Could you write out the material word for word, from its opening line up to and including the line that contains "coordinates (62, 158)."?

· · ·

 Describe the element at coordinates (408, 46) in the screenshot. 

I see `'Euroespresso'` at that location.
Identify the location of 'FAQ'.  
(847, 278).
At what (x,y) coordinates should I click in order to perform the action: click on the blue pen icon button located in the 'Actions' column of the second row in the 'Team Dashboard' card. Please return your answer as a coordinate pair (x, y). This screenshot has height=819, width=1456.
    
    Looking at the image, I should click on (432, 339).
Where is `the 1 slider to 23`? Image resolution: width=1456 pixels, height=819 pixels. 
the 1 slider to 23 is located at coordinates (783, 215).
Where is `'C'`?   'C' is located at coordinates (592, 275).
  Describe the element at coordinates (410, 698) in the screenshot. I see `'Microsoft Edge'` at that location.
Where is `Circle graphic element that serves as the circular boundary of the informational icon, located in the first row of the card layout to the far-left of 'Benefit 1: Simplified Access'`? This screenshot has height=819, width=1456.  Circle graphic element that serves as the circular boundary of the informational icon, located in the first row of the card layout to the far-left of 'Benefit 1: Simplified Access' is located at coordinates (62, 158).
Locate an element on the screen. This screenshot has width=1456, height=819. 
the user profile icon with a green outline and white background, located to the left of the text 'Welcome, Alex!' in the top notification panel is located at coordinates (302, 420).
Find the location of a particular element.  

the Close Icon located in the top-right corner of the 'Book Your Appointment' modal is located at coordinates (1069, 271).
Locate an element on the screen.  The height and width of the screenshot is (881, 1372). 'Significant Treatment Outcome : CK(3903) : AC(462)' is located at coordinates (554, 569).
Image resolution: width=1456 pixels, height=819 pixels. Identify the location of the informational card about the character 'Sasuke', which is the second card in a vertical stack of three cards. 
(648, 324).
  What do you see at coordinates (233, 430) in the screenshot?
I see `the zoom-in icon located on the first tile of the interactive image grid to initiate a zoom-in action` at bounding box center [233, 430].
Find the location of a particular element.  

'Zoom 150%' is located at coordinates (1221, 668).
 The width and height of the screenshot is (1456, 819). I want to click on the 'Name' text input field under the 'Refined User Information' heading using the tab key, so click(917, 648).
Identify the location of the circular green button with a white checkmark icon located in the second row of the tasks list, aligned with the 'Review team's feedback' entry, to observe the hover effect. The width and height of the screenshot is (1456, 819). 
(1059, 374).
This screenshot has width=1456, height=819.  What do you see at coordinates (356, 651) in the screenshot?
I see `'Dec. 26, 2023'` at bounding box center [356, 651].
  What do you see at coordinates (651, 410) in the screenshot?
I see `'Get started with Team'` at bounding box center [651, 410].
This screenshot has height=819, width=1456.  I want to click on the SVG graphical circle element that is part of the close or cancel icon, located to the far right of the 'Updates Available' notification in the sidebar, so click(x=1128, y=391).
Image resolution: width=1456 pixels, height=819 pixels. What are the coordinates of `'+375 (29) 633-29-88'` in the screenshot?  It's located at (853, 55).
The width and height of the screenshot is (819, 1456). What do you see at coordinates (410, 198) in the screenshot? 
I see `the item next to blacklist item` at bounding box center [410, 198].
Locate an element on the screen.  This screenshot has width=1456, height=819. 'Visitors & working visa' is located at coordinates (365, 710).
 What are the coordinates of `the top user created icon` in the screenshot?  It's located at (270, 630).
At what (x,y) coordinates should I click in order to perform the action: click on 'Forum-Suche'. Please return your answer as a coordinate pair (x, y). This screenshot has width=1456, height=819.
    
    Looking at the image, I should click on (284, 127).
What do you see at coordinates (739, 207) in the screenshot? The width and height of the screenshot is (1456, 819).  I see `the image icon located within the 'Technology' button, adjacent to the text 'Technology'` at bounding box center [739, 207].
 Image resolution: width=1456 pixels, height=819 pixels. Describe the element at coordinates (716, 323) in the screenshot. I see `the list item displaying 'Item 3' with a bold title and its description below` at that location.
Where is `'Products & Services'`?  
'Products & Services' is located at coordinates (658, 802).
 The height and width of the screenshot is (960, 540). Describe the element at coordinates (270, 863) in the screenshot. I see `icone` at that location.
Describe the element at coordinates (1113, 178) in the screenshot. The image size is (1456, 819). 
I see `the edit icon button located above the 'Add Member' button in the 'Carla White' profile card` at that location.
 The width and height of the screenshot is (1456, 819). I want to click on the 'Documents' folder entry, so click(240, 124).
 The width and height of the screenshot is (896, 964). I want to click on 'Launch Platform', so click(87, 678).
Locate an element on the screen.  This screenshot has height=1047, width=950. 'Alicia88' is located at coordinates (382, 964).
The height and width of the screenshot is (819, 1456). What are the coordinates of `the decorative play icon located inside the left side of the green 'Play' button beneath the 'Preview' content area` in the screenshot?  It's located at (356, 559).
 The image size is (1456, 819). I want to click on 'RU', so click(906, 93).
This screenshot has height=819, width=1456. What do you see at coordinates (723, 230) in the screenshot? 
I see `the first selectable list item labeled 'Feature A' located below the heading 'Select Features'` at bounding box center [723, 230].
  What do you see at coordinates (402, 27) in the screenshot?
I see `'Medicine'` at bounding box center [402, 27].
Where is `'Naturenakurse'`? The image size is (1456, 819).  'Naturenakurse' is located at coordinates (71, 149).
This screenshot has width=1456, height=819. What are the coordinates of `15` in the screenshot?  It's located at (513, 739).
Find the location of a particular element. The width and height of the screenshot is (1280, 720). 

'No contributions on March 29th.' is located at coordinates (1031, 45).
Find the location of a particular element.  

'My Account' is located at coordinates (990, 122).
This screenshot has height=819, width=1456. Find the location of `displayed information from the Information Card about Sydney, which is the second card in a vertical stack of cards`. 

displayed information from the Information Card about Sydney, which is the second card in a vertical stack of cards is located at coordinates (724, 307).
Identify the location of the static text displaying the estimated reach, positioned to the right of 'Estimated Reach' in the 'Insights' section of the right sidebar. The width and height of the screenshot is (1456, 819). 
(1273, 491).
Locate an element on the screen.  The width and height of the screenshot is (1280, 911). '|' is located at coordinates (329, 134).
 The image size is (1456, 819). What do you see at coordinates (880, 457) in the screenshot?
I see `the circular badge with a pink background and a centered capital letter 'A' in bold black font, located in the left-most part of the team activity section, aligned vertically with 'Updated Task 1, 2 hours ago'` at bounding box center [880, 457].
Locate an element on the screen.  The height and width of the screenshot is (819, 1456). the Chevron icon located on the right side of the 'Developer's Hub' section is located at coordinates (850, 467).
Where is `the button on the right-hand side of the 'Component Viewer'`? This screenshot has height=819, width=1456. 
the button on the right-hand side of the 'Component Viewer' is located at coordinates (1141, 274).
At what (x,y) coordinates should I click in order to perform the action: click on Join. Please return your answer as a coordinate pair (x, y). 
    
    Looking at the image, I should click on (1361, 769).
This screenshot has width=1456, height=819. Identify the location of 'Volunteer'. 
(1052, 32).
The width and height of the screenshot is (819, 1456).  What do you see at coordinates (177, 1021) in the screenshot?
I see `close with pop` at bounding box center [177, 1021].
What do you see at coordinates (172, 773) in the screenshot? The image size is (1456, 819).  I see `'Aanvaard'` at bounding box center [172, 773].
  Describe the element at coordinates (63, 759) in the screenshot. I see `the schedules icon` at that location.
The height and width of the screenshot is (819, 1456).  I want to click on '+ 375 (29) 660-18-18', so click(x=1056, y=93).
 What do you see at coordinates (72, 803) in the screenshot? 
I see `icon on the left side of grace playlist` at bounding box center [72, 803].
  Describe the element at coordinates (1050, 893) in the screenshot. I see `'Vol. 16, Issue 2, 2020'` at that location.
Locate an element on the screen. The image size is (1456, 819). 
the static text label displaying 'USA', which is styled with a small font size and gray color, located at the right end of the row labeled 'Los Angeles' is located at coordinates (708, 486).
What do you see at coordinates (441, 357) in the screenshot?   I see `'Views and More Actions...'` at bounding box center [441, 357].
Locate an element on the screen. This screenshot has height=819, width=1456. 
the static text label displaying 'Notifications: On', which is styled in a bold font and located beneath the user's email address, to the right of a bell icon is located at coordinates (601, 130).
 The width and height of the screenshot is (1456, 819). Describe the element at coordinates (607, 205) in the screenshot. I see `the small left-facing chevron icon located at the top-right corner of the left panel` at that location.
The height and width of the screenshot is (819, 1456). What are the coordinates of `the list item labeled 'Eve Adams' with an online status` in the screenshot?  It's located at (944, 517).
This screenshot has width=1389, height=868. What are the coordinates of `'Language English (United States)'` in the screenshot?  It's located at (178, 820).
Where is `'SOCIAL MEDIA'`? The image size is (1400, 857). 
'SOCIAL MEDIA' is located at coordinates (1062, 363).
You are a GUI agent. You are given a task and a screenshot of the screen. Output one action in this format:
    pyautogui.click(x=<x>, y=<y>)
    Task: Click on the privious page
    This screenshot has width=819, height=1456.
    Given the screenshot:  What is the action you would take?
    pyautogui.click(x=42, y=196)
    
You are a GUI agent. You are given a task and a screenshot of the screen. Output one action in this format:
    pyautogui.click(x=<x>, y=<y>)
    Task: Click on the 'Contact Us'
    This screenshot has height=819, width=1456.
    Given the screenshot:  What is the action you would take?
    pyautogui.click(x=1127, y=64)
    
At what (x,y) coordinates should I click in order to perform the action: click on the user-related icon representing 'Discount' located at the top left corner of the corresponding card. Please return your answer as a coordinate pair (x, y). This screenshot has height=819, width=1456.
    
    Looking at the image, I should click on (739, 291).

· · ·

■ **FINAL RESULT**
 Describe the element at coordinates (408, 46) in the screenshot. 

I see `'Euroespresso'` at that location.
Identify the location of 'FAQ'.  
(847, 278).
At what (x,y) coordinates should I click in order to perform the action: click on the blue pen icon button located in the 'Actions' column of the second row in the 'Team Dashboard' card. Please return your answer as a coordinate pair (x, y). This screenshot has height=819, width=1456.
    
    Looking at the image, I should click on (432, 339).
Where is `the 1 slider to 23`? Image resolution: width=1456 pixels, height=819 pixels. 
the 1 slider to 23 is located at coordinates (783, 215).
Where is `'C'`?   'C' is located at coordinates (592, 275).
  Describe the element at coordinates (410, 698) in the screenshot. I see `'Microsoft Edge'` at that location.
Where is `Circle graphic element that serves as the circular boundary of the informational icon, located in the first row of the card layout to the far-left of 'Benefit 1: Simplified Access'`? This screenshot has height=819, width=1456.  Circle graphic element that serves as the circular boundary of the informational icon, located in the first row of the card layout to the far-left of 'Benefit 1: Simplified Access' is located at coordinates (62, 158).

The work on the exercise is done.